----- Input data

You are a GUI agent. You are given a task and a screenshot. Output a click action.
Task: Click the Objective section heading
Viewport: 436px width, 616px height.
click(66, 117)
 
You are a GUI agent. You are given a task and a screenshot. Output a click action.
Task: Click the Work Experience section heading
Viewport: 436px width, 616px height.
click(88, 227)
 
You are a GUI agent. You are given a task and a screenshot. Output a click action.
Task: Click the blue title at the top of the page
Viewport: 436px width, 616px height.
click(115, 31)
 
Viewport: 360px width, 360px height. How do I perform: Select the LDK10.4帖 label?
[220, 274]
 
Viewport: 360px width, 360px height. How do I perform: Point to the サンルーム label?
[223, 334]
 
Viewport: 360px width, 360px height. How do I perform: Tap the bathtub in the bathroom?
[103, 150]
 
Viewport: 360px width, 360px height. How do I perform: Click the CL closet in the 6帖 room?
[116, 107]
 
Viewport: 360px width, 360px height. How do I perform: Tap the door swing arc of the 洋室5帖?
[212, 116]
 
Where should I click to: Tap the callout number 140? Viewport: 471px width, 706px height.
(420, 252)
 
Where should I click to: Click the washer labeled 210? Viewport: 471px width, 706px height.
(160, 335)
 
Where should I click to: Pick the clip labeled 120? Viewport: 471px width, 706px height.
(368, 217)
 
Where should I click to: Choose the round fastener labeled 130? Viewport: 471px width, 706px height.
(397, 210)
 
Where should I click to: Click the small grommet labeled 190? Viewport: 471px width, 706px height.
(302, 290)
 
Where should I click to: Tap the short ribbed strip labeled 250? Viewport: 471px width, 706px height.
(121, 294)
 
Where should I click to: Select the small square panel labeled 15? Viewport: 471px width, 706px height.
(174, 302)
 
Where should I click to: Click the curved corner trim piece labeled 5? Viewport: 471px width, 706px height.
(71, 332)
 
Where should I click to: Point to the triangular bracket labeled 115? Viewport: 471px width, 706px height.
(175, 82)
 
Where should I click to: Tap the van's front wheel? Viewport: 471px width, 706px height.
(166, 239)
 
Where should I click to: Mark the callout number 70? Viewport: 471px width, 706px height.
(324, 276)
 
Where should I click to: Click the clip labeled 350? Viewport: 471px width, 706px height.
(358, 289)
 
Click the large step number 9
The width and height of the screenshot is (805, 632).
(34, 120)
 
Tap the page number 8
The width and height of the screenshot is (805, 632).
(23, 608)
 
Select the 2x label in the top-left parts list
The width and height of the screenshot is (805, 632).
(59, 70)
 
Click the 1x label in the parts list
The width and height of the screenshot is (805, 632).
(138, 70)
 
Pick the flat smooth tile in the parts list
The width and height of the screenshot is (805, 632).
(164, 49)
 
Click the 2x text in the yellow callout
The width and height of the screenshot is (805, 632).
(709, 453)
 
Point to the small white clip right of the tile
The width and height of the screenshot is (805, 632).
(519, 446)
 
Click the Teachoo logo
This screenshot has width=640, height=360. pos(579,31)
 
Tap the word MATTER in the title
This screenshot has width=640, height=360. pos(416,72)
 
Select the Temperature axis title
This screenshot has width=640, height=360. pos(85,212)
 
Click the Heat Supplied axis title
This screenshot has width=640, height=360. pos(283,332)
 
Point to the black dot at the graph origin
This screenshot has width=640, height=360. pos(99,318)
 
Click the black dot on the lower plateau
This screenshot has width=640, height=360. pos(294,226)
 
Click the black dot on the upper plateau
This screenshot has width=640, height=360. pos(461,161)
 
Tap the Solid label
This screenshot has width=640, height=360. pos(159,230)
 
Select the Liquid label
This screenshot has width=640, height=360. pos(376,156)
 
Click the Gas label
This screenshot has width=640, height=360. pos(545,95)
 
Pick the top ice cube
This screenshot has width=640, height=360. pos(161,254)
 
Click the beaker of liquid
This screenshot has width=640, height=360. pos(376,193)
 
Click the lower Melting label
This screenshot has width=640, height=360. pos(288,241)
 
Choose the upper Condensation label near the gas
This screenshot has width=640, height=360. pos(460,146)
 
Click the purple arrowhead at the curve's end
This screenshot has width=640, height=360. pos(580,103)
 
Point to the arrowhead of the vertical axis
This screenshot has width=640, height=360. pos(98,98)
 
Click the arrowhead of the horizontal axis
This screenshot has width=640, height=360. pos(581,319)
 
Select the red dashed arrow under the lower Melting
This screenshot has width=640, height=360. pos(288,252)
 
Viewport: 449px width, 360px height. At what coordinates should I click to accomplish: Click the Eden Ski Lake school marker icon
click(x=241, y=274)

----------

▸ **To be done**:
List every line of the records above that contains the string "arrowhead", with case counting.

▸ **Response**:
Click the purple arrowhead at the curve's end
Point to the arrowhead of the vertical axis
Click the arrowhead of the horizontal axis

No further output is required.